第9章 あっと言う間のバケーション(その32)
「ああ、そうだ。」
祖父は、哲司が喜びそうな言葉を再度肯定してくる。
「ただし・・・だ。」
「ん?」
哲司が問う。
「本当に出来ないことだけだ。」
「本当にって?」
哲司は、言われている意味がもうひとつ分からない。
「例えば、工作だ。哲司は、何を作ろうかと考えていたんだろ?」
「う、うん。」
「で、たまたまこの家に来て、爺ちゃんが竹細工を作っているのを見て思いついた。」
「う、うん・・・。」
「今も言ったとおり、竹笛の作り方は教えてやる。それは約束したんだしな。」
「うん・・・。」
「でもな、実際に作るのは哲司だ。爺ちゃんは手を出さんし、手伝いもしない。」
「う、う~ん・・・、わ、分かった・・・。」
改めてそう言われると、不安になってくる哲司である。
その点、やはり気が小さいのかもしれない。
「それと同じなんだ。

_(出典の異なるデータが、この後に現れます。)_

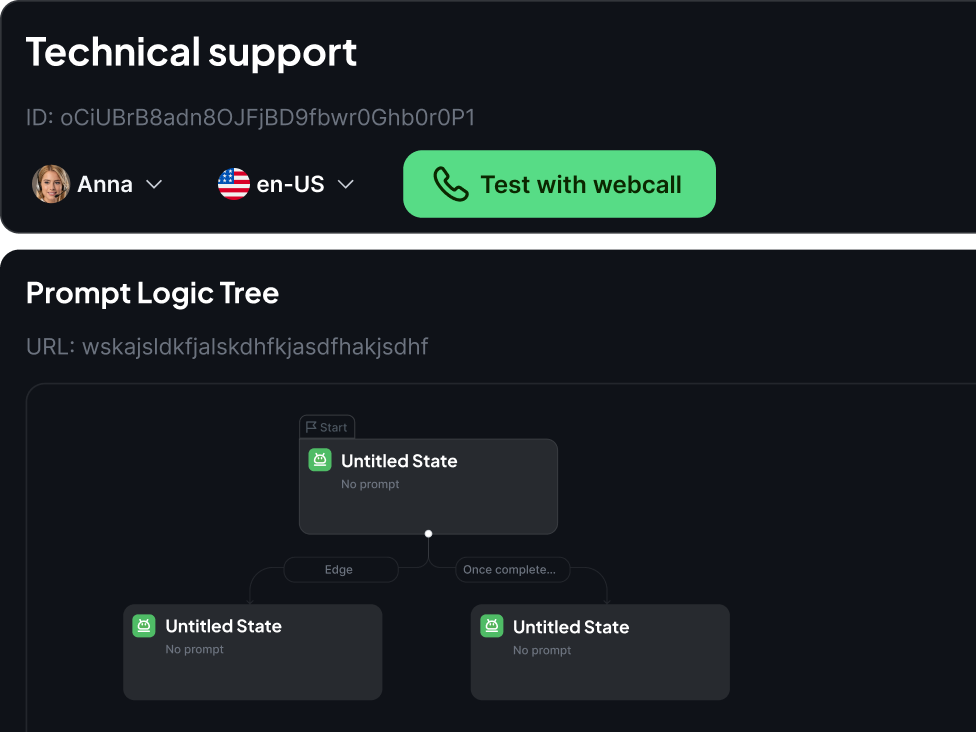Select the bottom-left Untitled State node
The height and width of the screenshot is (732, 976).
[x=252, y=652]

算数にしろ、国語にしろだ。」
「・・・・・・。」
哲司は頭が痛くなる。
今まで、夏休みとか冬休みの宿題を、母親の手助けなしでやれたためしがない。
だから、気持のどこかに、「またSOSを出せば・・・」という思いがあるのは事実だった。
今回の夏休みでもそうだが、前半は、と言うより、最後の1週間ぐらいになるまでは、殆ど宿題に手がつけられない。
やる気持はあるのだが、いざ机に向かうと、その気持が一気に萎える。
それで、そのまま遊びに出る。
つまりは、完全な敵前逃亡である。
それが連日のように続く。そして、カレンダーの日だけが進んでいく。
哲司がいないときに、どうやら母親は哲司の宿題の内容とその進捗度をチェックしていたらしい。

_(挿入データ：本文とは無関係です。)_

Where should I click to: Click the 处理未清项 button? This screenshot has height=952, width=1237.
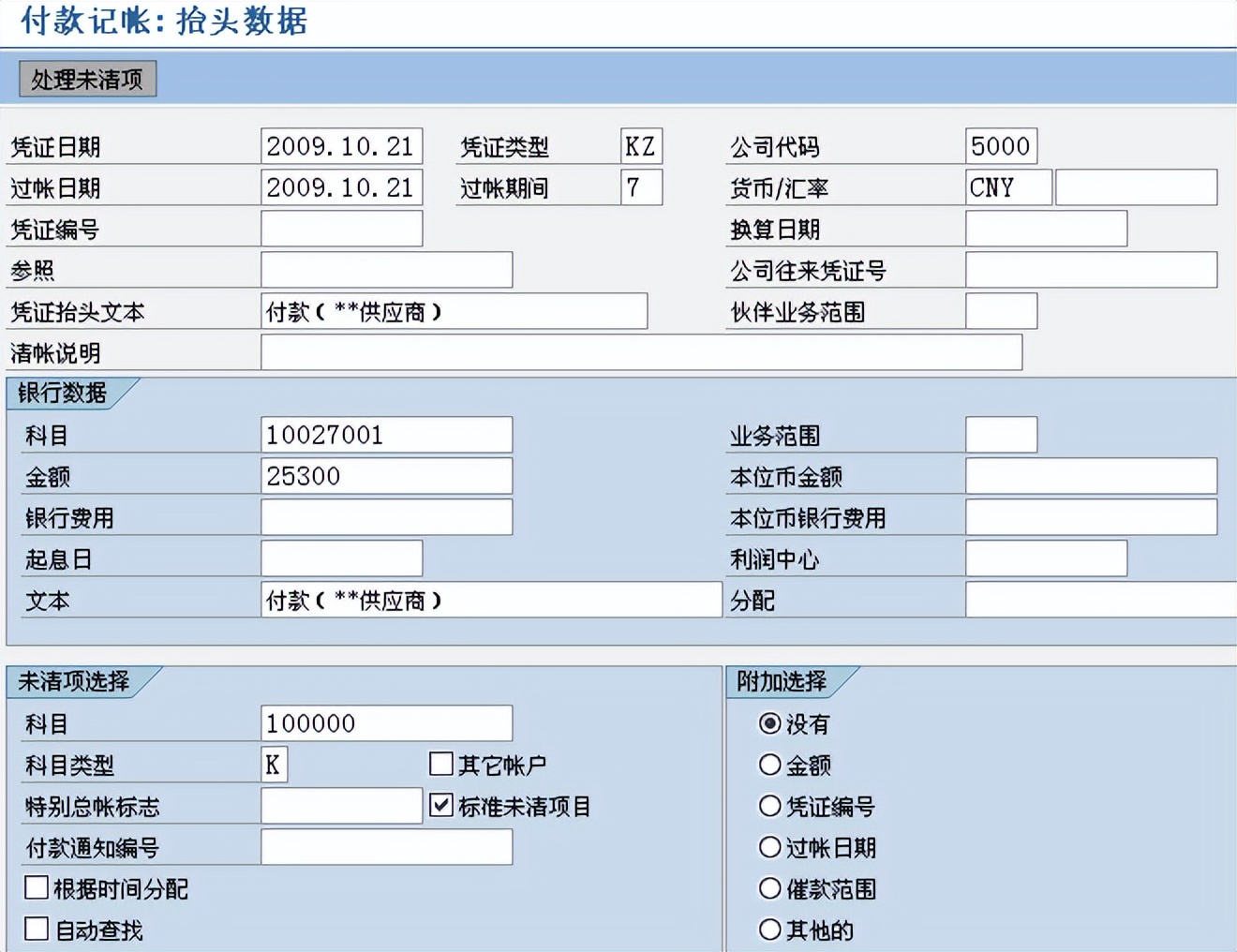tap(87, 79)
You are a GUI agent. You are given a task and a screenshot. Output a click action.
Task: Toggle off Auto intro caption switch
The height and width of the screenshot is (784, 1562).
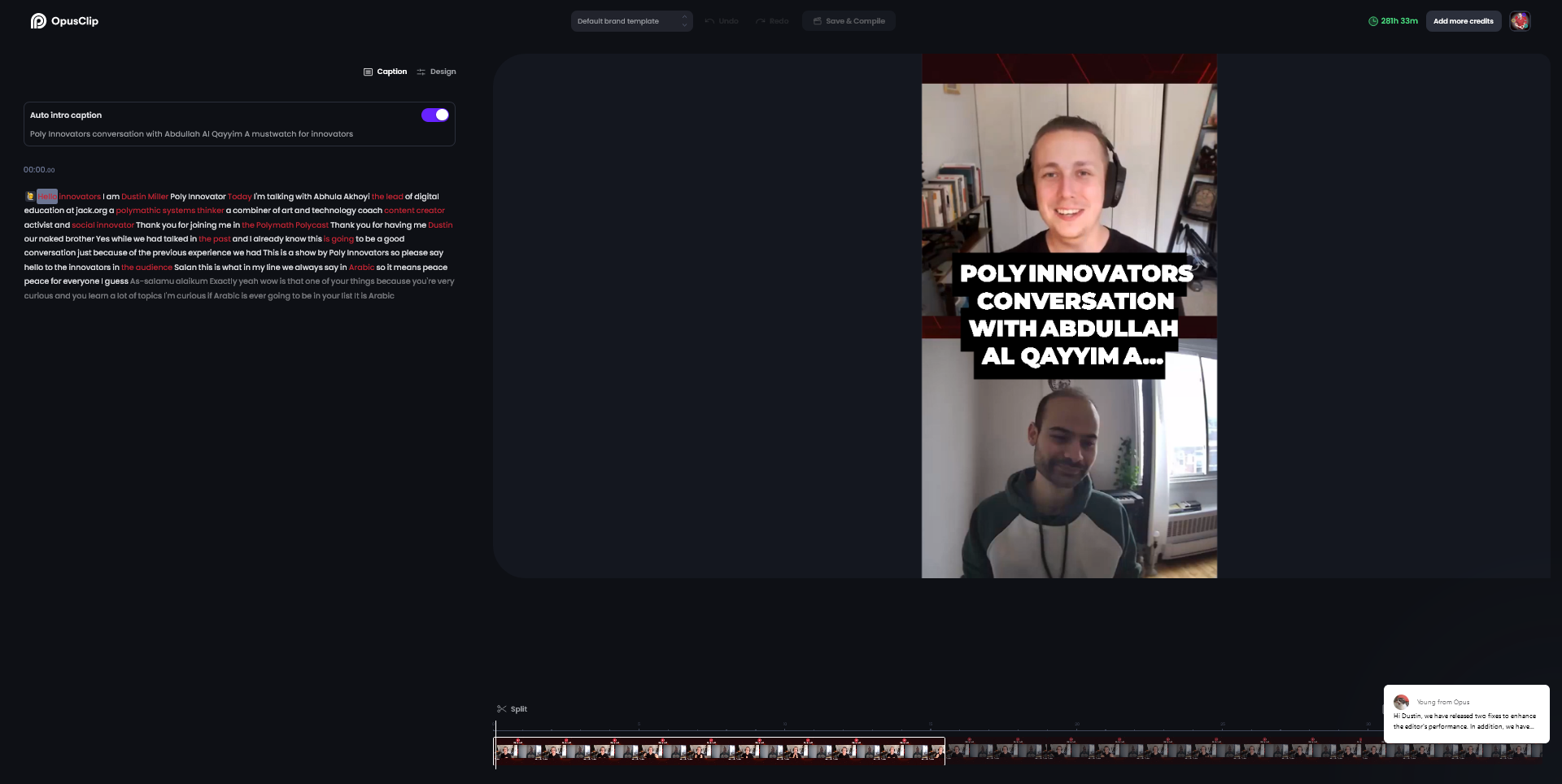click(434, 115)
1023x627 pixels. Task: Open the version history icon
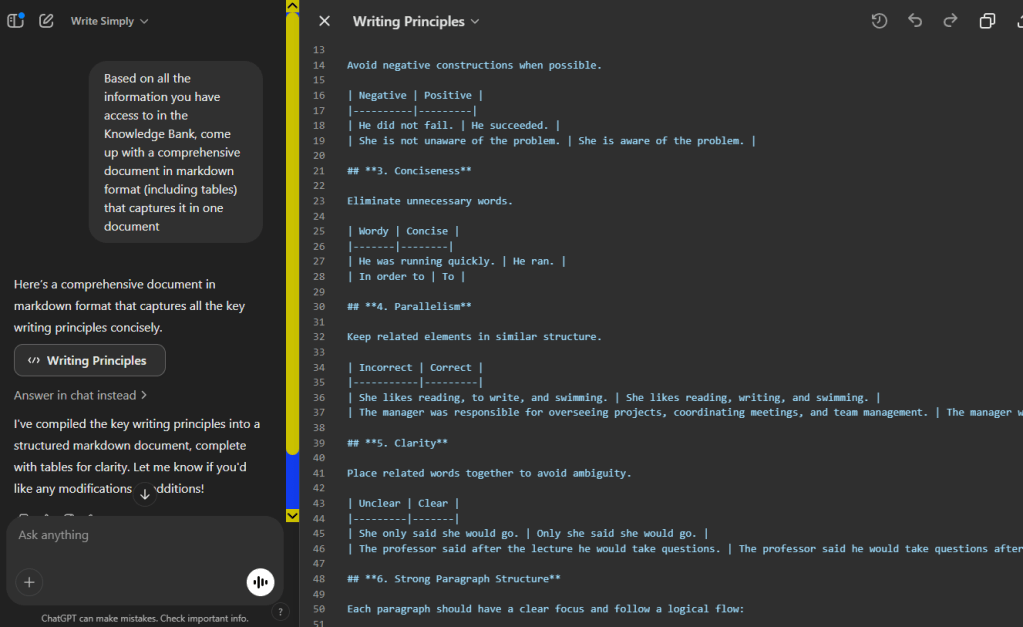[878, 20]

で、お盆を過ぎると、ほぼ毎日のように「宿題は?」と言うようになる。
そのうちに、哲司の机の傍から離れなくなる。
挙句の果てには、答えを横から言うようになる。
その繰り返しだった。
「宿題は結果じゃあない。出来たか、出来なかったか、ではなく、やったか、やっていないか、それだけなんだ。
誰かに手伝ってもらって出来たとしても、それは哲司がやったのではない。
それでは、宿題の意味がなくなる。
やったけれど、出来なかった。それは認められる。」
祖父は、ひとつひとつ、それこそ噛み砕くように言ってくる。